Regardless of the APOE genotype, EC revealed aMCI-related decreases in network centrality within the posterior cingulate cortex/precuneus, right middle frontal gyrus, and bilateral intraparietal cortex, most of which are components of the DMN[35, 81, 82]. Aberrant DMN activity and functional connectivity have been observed in AD/aMCI[46, 83, 84]; importantly, the disrupted DMN activity and connectivity could distinguish AD from healthy aging with high sensitivity and specificity[46, 83]. Therefore, previous studies and our present study support the idea that DMN regions comprise the typical predilection sites of AD and indicate that DMN connectivity may prove to be a sensitive and specific biomarker for AD. EC also revealed aMCI-related decreases in centrality within the occipital cortex, including the calcarine fissure, cuneus, and lingual gyrus. Previous studies in AD have reported reduced activity in the lingual gyrus[85] and hypometabolism in the calcarine fissure[86]. Additional evidence from aMCI studies has shown demyelination in the lingual gyrus[87]. Our findings are highly compatible with these results. It is noteworthy that DC did not reveal any aMCI-related differences in network centrality, suggesting the preservation of local organization in aMCI patients. Together with DC and EC analyses, these findings suggest that global network integrity may be more preferentially affected in patients with aMCI. Finally, the present ANCOVA analyses revealed no significant main effect of the APOE genotype on brain network connectivity (either DC or EC) in the resting-state brain, although previous genetic imaging studies in healthy subjects have suggested an association between the APOE ε4 allele and the functional architecture of the brain[21-23]. The apparent lack of a clear effect in this present study may be due to the heterogeneity of participants: combining the healthy subjects and aMCI patients together in the ANCOVA analysis may reduce the ability to detect the effect of the APOE genotype on brain functional connectivity. A recent arterial spin labeling study[88] reported an opposite effect of APOE genotype on regional cerebral perfusion in healthy subjects and patients with MCI, which may partly support our speculation.

Further Considerations

Several issues need to be addressed.
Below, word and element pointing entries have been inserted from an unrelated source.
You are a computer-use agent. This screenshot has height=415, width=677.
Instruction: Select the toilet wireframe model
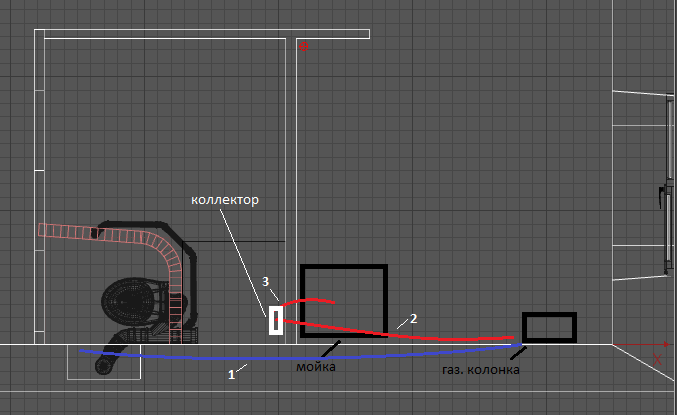pos(136,298)
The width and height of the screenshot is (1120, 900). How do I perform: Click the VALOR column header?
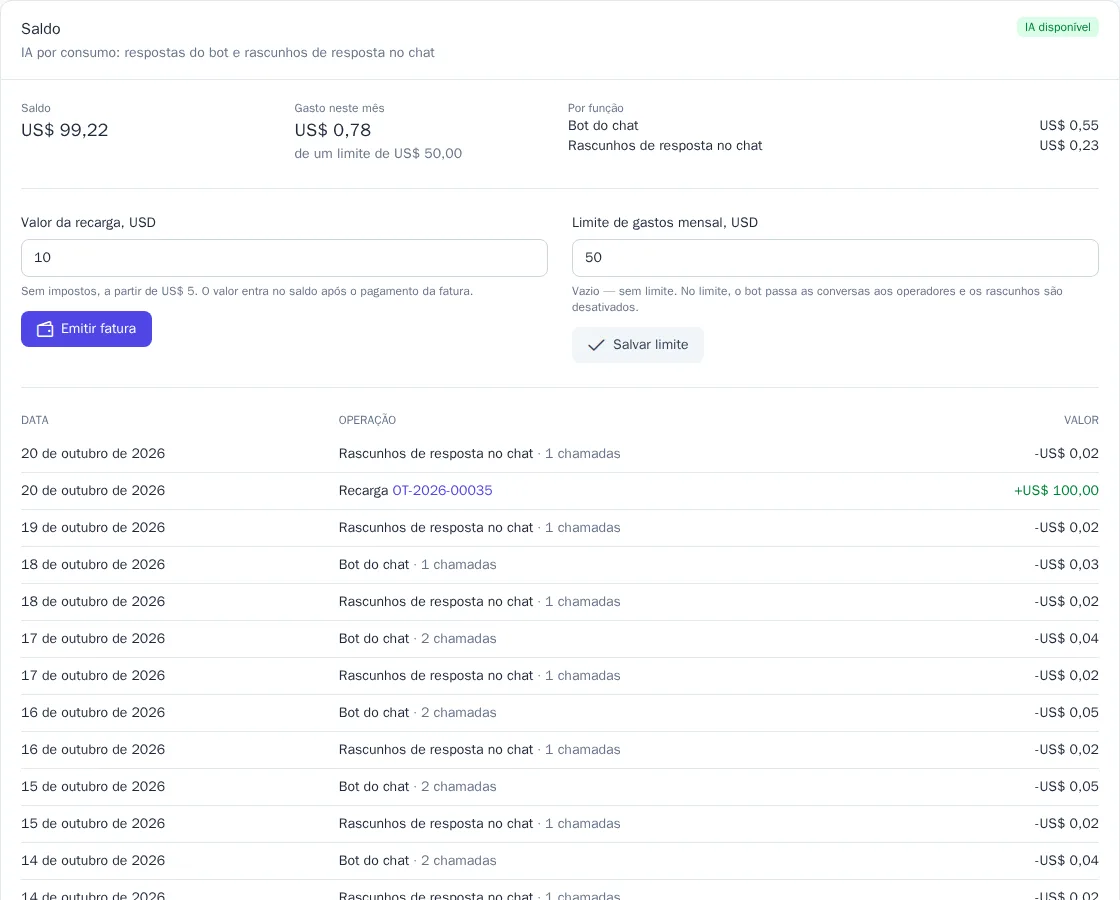pyautogui.click(x=1081, y=420)
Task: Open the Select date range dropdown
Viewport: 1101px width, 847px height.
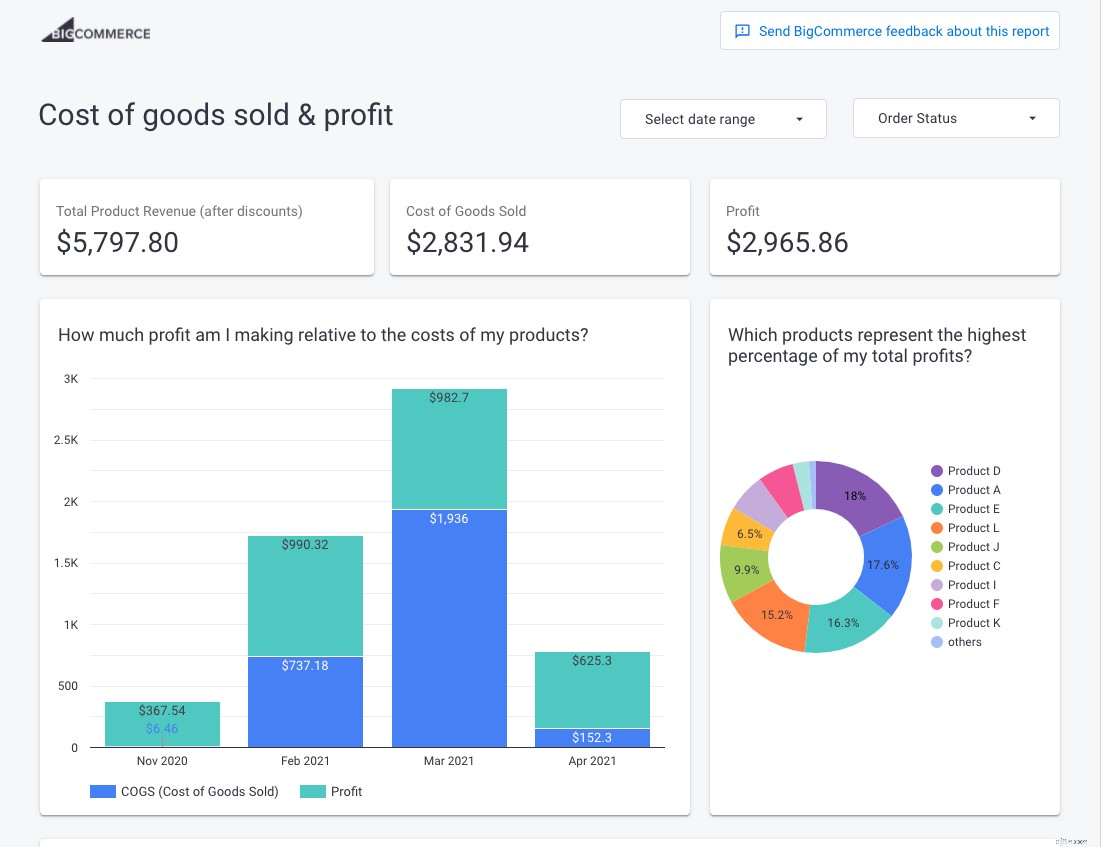Action: click(723, 118)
First, aMCI patients exhibit different progressive trajectories, where some ultimately develop AD and others do not. Accordingly, further follow-up longitudinal studies are warranted to examine whether the combination of brain network connectivity measures with the APOE genotype would improve the prediction of the conversion from aMCI to AD. Second, the present study did not examine the ε2-related effects on brain network connectivity due to a small sample size; thus, further studies including ε2 carriers would be important to expand upon these preliminary findings. Third, many previous studies revealed that brain structure and function could be influenced by additional gene variants[48, 89, 90]; thus, further studies that focus on more complex haplotypes are necessary and important to examine gene-gene interactions on brain network topology. Finally, a considerable amount of clinical and biological heterogeneity existed in the present sample of MCI participants whose recruitment was based on the clinical criteria only. This limitation could be overcome by adding neuropathological biomarkers to better characterize the study groups. However, a neurodegeneration biomarker as the hippocampal atrophy measured by T1 MRI images was obtained in the present study. So, according to the new guidelines for the MCI AD-related diagnosis[91, 92], the MCI patients showing hippocampal volume reduction in comparison to the healthy controls would fulfill the MCI due to AD-intermediate likelihood diagnosis.